__MATERIAL SUPPLIED__:
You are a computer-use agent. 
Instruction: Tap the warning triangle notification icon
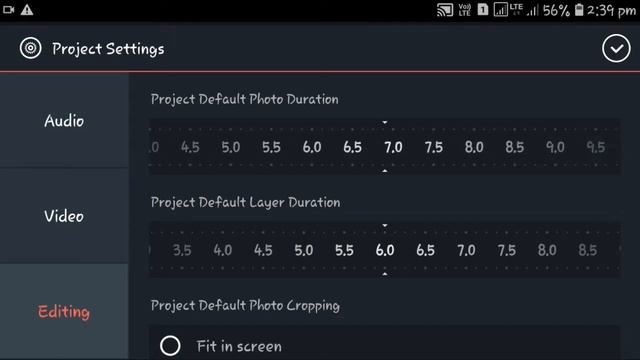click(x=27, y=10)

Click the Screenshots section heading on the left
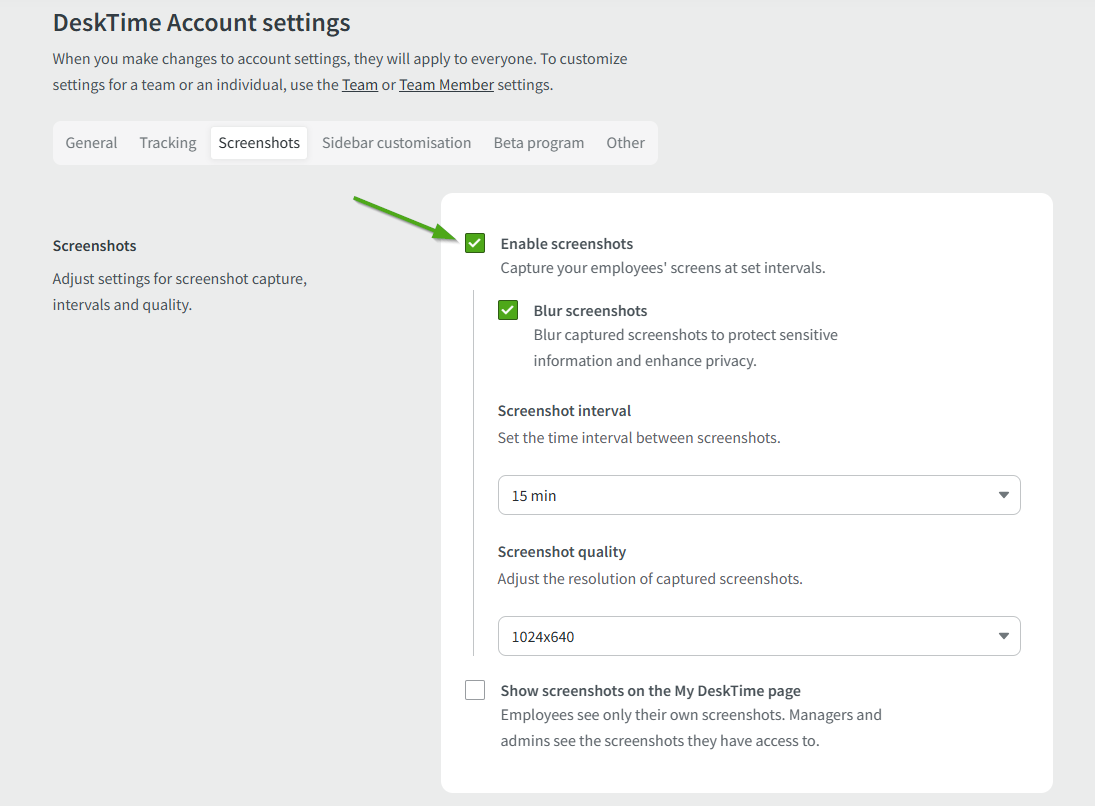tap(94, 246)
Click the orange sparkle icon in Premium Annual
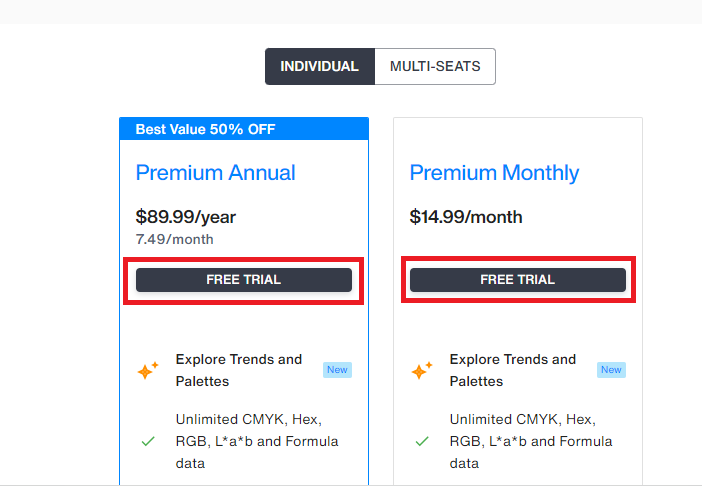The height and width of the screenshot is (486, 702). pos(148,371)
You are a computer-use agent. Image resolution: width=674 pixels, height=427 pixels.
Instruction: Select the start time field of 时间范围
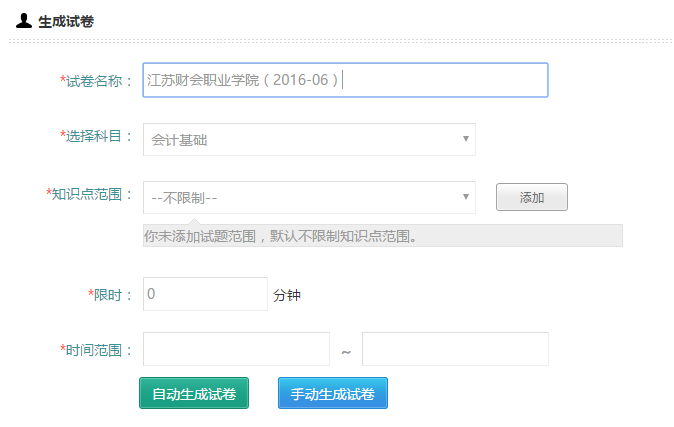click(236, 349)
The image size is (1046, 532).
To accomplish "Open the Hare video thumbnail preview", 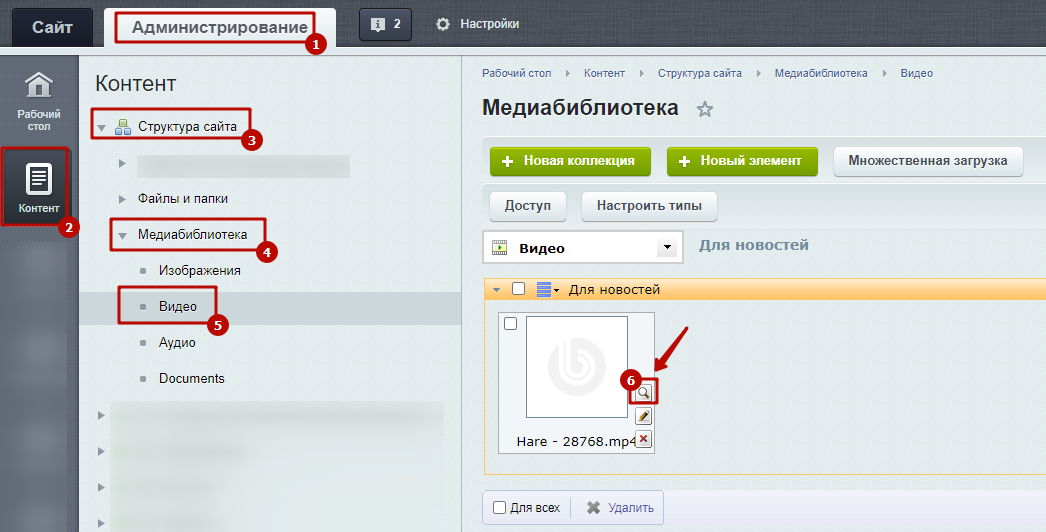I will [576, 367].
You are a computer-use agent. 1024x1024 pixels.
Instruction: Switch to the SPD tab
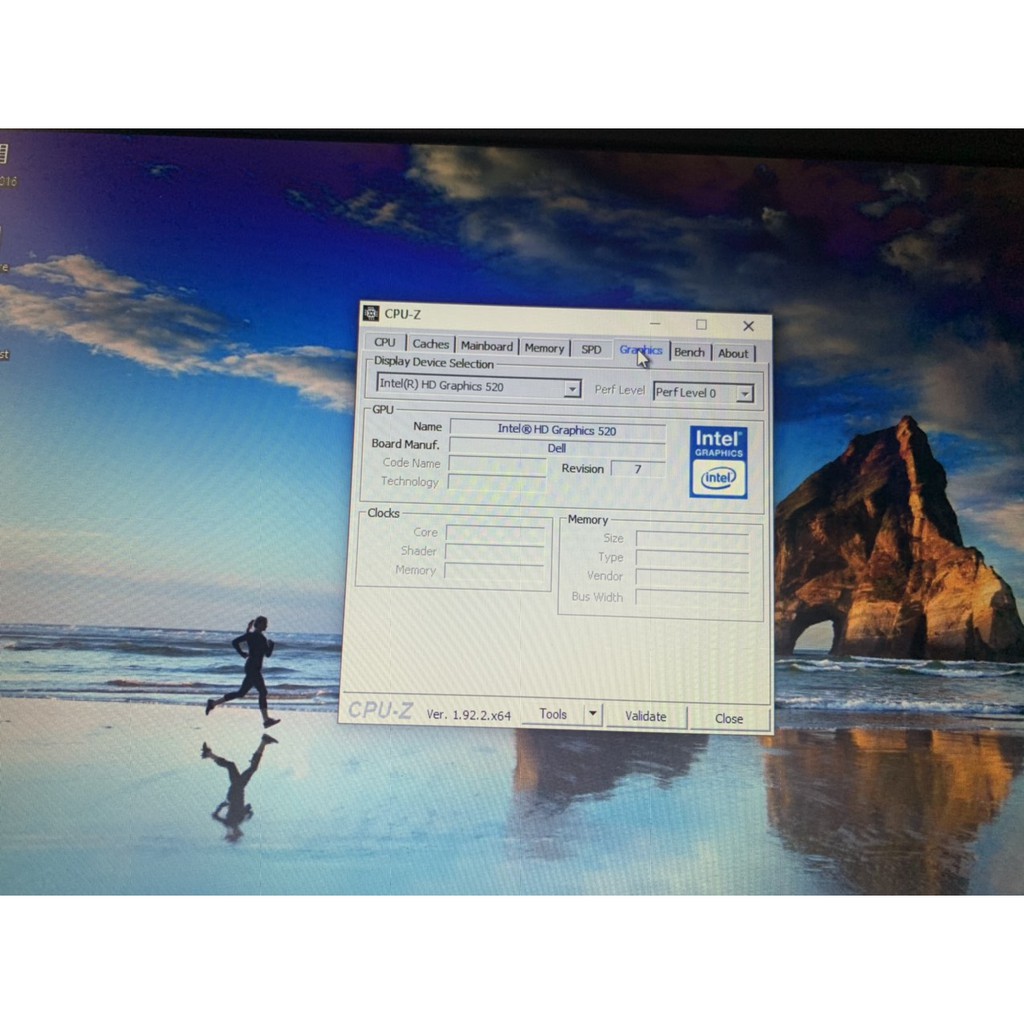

__PROBLEM STATEMENT__:
Whichever lines of the data include the word "pixels", pull them out.

__RESPONSE AREA__:
You are a computer-use agent. Image resolution: width=674 pixels, height=427 pixels.
You are a computer-use agent. 1024x1024 pixels.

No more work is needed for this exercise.